_Task objective_.
From the records below, copy each line that has the word "will" in it.

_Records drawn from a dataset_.
____
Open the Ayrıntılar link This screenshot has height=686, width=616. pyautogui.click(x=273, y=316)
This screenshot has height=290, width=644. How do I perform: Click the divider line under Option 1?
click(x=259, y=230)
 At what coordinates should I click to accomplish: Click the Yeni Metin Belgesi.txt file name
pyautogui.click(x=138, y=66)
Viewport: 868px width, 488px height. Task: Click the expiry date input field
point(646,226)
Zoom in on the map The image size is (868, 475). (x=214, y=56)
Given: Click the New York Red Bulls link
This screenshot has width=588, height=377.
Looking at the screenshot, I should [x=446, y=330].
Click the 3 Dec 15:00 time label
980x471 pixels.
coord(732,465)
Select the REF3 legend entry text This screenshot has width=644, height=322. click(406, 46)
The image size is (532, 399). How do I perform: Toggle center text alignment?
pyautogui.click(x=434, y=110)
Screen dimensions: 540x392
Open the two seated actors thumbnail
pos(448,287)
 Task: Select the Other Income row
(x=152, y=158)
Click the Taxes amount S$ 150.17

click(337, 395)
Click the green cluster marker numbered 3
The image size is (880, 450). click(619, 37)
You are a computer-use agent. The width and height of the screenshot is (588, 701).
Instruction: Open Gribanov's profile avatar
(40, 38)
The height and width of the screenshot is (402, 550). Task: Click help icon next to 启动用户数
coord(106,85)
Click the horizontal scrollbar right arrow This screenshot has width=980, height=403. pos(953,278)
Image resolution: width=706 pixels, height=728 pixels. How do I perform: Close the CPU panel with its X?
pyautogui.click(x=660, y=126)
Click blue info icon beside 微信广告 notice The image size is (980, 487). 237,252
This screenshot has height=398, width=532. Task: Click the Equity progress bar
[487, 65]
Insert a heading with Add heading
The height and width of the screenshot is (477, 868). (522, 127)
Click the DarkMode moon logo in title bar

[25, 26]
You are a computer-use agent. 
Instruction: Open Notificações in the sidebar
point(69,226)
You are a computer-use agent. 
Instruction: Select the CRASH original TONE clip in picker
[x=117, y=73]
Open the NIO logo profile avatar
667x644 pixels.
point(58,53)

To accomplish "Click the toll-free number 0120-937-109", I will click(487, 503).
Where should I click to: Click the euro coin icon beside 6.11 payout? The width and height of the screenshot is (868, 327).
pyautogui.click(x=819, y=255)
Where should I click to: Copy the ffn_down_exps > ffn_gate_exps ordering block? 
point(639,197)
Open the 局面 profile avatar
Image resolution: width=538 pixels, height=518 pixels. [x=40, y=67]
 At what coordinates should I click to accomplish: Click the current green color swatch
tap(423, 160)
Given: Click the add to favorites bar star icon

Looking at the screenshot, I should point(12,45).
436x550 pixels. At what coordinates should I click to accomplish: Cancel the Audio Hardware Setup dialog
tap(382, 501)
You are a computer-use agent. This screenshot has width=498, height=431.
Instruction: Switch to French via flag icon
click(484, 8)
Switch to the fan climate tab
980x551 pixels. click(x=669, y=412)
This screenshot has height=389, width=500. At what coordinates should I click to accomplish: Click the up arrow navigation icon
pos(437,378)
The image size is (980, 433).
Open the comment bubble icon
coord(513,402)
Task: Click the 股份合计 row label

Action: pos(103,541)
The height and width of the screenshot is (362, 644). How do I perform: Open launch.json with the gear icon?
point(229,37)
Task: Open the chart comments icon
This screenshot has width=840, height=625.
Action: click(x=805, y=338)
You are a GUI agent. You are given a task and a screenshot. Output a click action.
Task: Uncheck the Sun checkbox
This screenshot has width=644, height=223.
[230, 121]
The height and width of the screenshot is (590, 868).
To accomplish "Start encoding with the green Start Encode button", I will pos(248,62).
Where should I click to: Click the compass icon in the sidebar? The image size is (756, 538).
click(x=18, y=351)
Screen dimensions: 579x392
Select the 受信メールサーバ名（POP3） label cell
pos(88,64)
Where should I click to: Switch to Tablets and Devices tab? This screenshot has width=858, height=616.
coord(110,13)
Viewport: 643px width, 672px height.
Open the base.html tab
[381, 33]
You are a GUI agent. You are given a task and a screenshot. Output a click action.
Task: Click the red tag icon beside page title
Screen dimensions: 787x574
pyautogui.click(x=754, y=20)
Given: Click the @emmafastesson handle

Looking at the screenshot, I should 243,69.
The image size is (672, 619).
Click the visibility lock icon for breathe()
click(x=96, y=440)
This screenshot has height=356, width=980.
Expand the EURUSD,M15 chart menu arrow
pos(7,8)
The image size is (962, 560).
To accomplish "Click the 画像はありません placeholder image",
____
_Response below_.
To accomplish "Click the toll-free number 0120-937-109", I will click(487, 503).
To accomplish "Start encoding with the green Start Encode button", I will pos(248,62).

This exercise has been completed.